EXERCISE OBJECTIVE
Write out every record below exactly, so that nothing differs from what is shown.

GIVEN RECORDS
----

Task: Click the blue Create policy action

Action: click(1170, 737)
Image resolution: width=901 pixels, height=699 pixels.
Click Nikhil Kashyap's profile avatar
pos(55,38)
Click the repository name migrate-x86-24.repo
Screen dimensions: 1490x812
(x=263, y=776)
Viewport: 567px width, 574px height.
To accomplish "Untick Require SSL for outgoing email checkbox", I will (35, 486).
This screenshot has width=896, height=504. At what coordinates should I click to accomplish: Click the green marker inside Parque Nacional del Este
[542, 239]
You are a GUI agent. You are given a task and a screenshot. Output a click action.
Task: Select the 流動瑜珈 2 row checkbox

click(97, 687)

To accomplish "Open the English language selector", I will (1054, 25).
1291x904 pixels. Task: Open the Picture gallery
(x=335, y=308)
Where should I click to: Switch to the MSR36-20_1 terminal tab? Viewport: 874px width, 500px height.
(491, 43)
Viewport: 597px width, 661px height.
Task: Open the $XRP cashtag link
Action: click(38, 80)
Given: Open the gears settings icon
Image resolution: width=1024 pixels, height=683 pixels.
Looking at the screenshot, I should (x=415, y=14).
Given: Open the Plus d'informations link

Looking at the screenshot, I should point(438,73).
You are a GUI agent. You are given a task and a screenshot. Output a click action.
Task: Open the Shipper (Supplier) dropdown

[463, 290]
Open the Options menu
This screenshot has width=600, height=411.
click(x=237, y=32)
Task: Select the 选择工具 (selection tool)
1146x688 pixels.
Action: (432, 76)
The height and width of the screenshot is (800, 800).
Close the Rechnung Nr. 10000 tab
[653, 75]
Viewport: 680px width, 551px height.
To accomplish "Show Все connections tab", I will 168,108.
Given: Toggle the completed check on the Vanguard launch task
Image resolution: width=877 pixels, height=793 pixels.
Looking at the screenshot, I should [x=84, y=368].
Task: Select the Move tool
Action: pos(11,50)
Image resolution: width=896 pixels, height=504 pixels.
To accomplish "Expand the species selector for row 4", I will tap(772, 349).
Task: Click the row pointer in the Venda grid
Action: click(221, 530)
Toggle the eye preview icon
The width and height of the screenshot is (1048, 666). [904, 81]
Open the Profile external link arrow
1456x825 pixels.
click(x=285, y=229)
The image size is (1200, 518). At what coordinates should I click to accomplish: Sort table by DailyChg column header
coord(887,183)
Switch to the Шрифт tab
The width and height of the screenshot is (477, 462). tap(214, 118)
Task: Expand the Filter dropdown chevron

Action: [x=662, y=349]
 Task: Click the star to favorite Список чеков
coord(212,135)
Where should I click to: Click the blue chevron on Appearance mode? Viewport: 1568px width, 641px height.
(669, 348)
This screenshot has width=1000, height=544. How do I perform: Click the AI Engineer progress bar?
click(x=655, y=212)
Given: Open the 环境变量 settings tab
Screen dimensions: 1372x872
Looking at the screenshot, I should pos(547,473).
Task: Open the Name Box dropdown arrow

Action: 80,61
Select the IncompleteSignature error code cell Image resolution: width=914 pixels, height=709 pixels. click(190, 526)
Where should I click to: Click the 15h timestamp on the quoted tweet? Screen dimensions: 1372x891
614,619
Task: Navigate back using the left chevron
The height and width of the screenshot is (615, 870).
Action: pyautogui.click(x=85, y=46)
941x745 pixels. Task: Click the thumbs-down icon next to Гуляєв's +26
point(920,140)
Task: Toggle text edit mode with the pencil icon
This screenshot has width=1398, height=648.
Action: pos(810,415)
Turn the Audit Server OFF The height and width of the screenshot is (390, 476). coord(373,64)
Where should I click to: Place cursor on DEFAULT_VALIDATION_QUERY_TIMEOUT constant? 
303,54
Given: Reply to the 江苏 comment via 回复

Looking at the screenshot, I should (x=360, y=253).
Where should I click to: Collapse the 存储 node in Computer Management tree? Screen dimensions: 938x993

----

ANSWER TO THIS TASK
Task: Click the blue Create policy action

Action: click(1170, 737)
Image resolution: width=901 pixels, height=699 pixels.
Click Nikhil Kashyap's profile avatar
pos(55,38)
Click the repository name migrate-x86-24.repo
Screen dimensions: 1490x812
(x=263, y=776)
Viewport: 567px width, 574px height.
To accomplish "Untick Require SSL for outgoing email checkbox", I will (35, 486).
This screenshot has width=896, height=504. At what coordinates should I click to accomplish: Click the green marker inside Parque Nacional del Este
[542, 239]
You are a GUI agent. You are given a task and a screenshot. Output a click action.
Task: Select the 流動瑜珈 2 row checkbox

click(97, 687)

To accomplish "Open the English language selector", I will (1054, 25).
1291x904 pixels. Task: Open the Picture gallery
(x=335, y=308)
Where should I click to: Switch to the MSR36-20_1 terminal tab? Viewport: 874px width, 500px height.
(491, 43)
Viewport: 597px width, 661px height.
Task: Open the $XRP cashtag link
Action: click(38, 80)
Given: Open the gears settings icon
Image resolution: width=1024 pixels, height=683 pixels.
Looking at the screenshot, I should (x=415, y=14).
Given: Open the Plus d'informations link

Looking at the screenshot, I should point(438,73).
You are a GUI agent. You are given a task and a screenshot. Output a click action.
Task: Open the Shipper (Supplier) dropdown

[463, 290]
Open the Options menu
This screenshot has width=600, height=411.
click(x=237, y=32)
Task: Select the 选择工具 (selection tool)
1146x688 pixels.
Action: (432, 76)
The height and width of the screenshot is (800, 800).
Close the Rechnung Nr. 10000 tab
[653, 75]
Viewport: 680px width, 551px height.
To accomplish "Show Все connections tab", I will 168,108.
Given: Toggle the completed check on the Vanguard launch task
Image resolution: width=877 pixels, height=793 pixels.
Looking at the screenshot, I should [x=84, y=368].
Task: Select the Move tool
Action: pos(11,50)
Image resolution: width=896 pixels, height=504 pixels.
To accomplish "Expand the species selector for row 4", I will tap(772, 349).
Task: Click the row pointer in the Venda grid
Action: click(221, 530)
Toggle the eye preview icon
The width and height of the screenshot is (1048, 666). [904, 81]
Open the Profile external link arrow
1456x825 pixels.
click(x=285, y=229)
The image size is (1200, 518). At what coordinates should I click to accomplish: Sort table by DailyChg column header
coord(887,183)
Switch to the Шрифт tab
The width and height of the screenshot is (477, 462). tap(214, 118)
Task: Expand the Filter dropdown chevron

Action: [x=662, y=349]
 Task: Click the star to favorite Список чеков
coord(212,135)
Where should I click to: Click the blue chevron on Appearance mode? Viewport: 1568px width, 641px height.
(669, 348)
This screenshot has width=1000, height=544. How do I perform: Click the AI Engineer progress bar?
click(x=655, y=212)
Given: Open the 环境变量 settings tab
Screen dimensions: 1372x872
Looking at the screenshot, I should pos(547,473).
Task: Open the Name Box dropdown arrow

Action: 80,61
Select the IncompleteSignature error code cell Image resolution: width=914 pixels, height=709 pixels. click(190, 526)
Where should I click to: Click the 15h timestamp on the quoted tweet? Screen dimensions: 1372x891
614,619
Task: Navigate back using the left chevron
The height and width of the screenshot is (615, 870).
Action: pyautogui.click(x=85, y=46)
941x745 pixels. Task: Click the thumbs-down icon next to Гуляєв's +26
point(920,140)
Task: Toggle text edit mode with the pencil icon
This screenshot has width=1398, height=648.
Action: pos(810,415)
Turn the Audit Server OFF The height and width of the screenshot is (390, 476). coord(373,64)
Where should I click to: Place cursor on DEFAULT_VALIDATION_QUERY_TIMEOUT constant? 
303,54
Given: Reply to the 江苏 comment via 回复

Looking at the screenshot, I should (x=360, y=253).
Where should I click to: Collapse the 存储 node in Computer Management tree? Screen dimensions: 938x993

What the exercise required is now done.